Camunda provides a namesake process orchestration platform based on Java that can be programmatically invoked using either low code/no code tools or via an integrated development environment that multiple units of Cardinal Health are employing to create digital processes based on a microservices architecture.
That approach makes it simpler to, for example, create a microservice to automate a task versus having to build another entire application, noted Gregory. “It takes a year to fully understand a monolithic application,” he says. “People can understand how a microservice works in an afternoon.”
Health care workflows today are fairly fragmented, so there is generally a lot of opportunity to increase efficiency, notes Gregory. The challenge is putting an IT architecture in place that is extensible enough to enable organizations to adroitly address new workflows as they continuously emerge, he adds.

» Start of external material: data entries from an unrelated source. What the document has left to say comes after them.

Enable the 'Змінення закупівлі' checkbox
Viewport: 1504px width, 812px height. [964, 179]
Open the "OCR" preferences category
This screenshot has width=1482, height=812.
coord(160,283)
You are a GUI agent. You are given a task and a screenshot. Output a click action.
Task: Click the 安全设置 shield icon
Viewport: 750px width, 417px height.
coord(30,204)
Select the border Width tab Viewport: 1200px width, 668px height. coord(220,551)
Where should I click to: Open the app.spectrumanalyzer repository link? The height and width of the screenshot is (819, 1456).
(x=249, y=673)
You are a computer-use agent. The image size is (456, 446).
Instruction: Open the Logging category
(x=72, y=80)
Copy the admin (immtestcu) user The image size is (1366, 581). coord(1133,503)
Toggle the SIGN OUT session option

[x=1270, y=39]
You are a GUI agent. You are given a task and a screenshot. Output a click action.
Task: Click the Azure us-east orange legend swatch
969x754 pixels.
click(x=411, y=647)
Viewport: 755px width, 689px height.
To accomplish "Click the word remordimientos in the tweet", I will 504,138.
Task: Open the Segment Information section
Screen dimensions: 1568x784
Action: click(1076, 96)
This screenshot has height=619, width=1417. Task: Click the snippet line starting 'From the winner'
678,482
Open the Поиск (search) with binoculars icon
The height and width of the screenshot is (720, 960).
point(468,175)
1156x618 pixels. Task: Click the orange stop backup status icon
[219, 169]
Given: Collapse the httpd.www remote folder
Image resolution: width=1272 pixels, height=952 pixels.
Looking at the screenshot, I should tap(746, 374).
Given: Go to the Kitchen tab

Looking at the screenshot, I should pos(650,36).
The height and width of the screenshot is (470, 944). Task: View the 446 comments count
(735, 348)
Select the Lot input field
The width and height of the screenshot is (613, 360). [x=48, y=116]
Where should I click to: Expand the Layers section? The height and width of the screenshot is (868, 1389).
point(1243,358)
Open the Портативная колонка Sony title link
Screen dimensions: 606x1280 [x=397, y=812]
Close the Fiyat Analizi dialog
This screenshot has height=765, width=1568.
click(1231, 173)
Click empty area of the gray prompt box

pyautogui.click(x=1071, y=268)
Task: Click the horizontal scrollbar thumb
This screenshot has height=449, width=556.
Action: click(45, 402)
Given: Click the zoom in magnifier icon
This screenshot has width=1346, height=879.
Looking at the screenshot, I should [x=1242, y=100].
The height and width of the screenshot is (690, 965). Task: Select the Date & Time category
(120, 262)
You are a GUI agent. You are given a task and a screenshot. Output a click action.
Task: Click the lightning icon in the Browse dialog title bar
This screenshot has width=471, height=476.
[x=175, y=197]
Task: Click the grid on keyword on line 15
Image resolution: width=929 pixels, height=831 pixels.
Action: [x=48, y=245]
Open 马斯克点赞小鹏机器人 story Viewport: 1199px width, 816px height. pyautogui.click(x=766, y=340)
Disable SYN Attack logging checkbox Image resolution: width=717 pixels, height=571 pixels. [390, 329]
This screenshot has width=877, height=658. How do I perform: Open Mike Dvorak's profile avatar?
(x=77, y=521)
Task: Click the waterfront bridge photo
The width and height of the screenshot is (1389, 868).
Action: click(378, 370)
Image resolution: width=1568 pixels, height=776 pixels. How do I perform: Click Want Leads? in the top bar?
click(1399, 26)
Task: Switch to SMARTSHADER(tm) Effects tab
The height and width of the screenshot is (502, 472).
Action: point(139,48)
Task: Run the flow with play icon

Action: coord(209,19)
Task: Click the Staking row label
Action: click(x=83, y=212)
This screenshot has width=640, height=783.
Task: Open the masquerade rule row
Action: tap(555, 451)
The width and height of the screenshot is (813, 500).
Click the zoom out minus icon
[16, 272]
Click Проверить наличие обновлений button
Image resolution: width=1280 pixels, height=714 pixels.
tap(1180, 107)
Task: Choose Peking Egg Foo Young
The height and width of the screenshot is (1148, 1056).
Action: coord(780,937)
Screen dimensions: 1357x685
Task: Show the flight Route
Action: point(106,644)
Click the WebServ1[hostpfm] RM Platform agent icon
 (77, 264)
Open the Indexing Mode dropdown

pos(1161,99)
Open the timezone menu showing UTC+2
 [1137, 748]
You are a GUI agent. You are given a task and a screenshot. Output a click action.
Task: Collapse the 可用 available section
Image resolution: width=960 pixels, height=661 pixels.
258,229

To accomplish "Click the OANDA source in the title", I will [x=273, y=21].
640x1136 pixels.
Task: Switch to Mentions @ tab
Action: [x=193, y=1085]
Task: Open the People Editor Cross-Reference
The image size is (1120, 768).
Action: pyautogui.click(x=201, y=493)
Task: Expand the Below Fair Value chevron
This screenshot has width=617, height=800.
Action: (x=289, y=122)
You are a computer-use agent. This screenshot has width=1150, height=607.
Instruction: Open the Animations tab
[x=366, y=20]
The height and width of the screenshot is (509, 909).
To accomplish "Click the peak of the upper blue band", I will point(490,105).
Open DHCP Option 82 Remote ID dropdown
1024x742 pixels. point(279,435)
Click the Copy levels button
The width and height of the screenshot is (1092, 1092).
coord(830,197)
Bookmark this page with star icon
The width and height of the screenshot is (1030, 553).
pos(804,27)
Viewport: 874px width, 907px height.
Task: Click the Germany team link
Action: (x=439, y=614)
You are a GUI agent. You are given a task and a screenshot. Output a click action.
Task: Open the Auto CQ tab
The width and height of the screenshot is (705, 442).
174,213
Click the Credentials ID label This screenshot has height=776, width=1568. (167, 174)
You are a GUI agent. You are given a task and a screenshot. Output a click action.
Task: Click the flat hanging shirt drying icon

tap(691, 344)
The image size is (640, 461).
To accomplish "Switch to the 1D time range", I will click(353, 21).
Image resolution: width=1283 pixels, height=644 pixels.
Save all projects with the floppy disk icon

Many health care organizations are also now being required to bill based on the outcome achieved, so there’s more pressure to streamline processes, notes Gregory.
The Camunda platform makes it possible to manage business processes at a higher level of abstraction by invoking application programming interfaces (APIs) while continuing to rely on various existing applications to actually execute the required task. That makes it possible to programmatically create an event-driven workflow without having to rip and replace existing applications.
At the core of the Camunda platform is the Zeebe engine that makes use of brokers to manage asynchronous messaging across a distributed computing environment. Each broker has a replica of the same data, so if one should become unavailable another can replace it to ensure high availability. The processes that Zeebe executes are modeled using a set of visual tools based on business process model diagram (BPMD) and decision model notation (DMN) standards.
It’s not clear at what rate the health care industry is embracing digital business transformation, but there’s clearly an opportunity to eliminate paper-based processes. The issue that many health care providers encounter is that physicians, for example, don’t want to have to navigate multiple portals, so there is a tendency to continue to rely on fax systems that would be considered archaic in many other industries, notes Gregory.
Like in most other industry sectors, there’s always going to be a tendency to replicate existing paper-based workflows rather than re-engineering them to take advantage of capabilities that can be uniquely enabled by, for example, a mobile computing device. One way or another, however, health care services are becoming increasingly digitized. The challenge and the opportunity is finding the best way to achieve that goal in a way providers and patients alike can readily embrace.